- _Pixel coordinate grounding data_
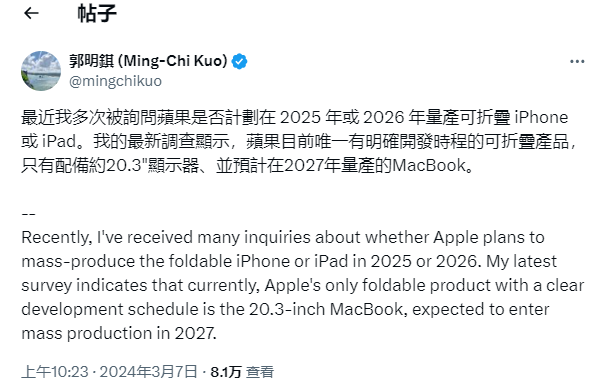Click the "--" separator between the paragraphs
The width and height of the screenshot is (609, 384).
coord(28,214)
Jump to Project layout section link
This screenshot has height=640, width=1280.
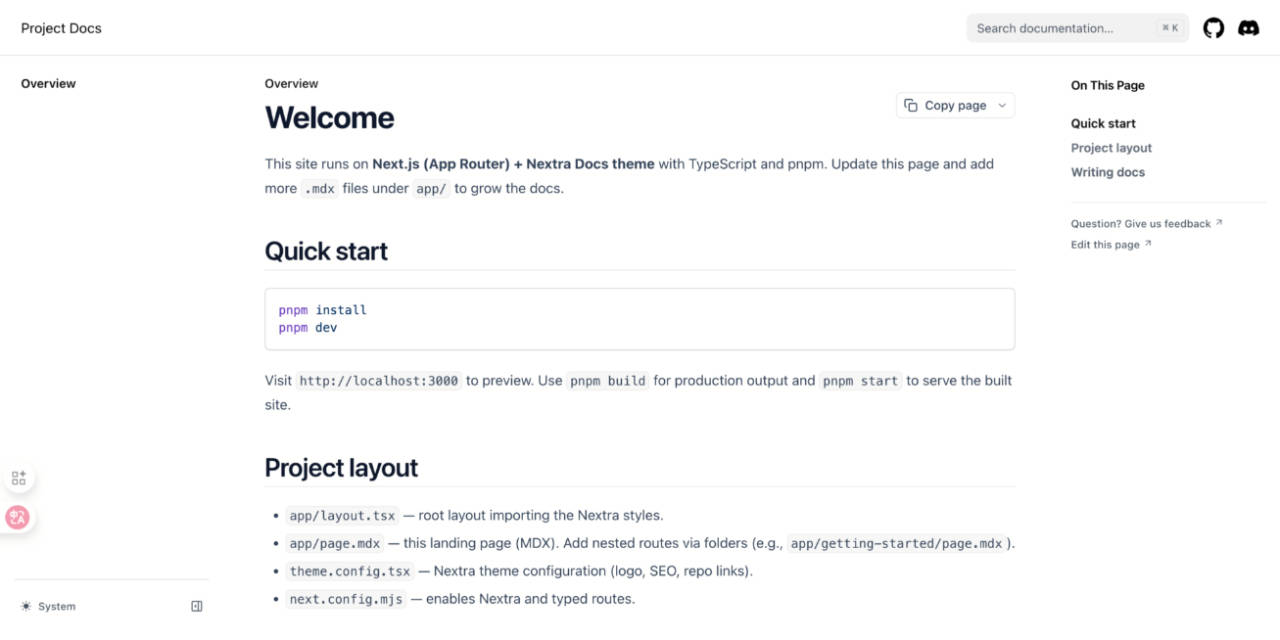coord(1111,147)
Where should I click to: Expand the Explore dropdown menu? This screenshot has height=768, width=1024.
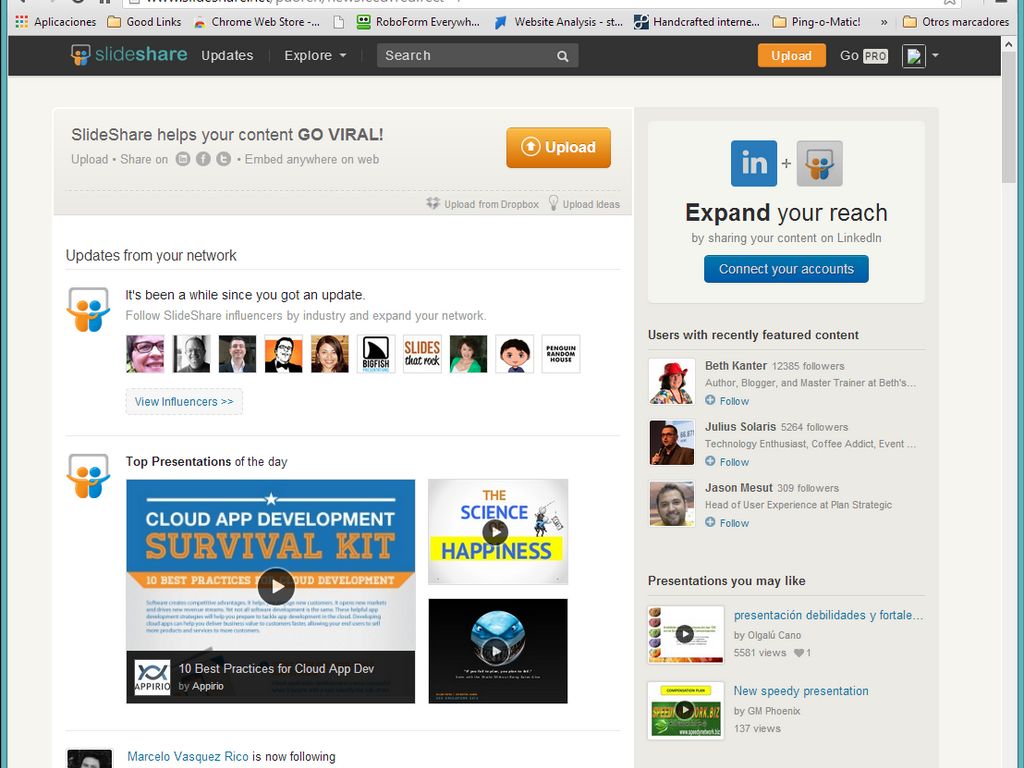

- _Exercise prompt_
Give back exactly the lines from the one containing "Jump to Project layout section link" through the last line above, both included, and none of the pictures.

- _Exercise answer_
Jump to Project layout section link
This screenshot has height=640, width=1280.
coord(1111,147)
Where should I click to: Expand the Explore dropdown menu? This screenshot has height=768, width=1024.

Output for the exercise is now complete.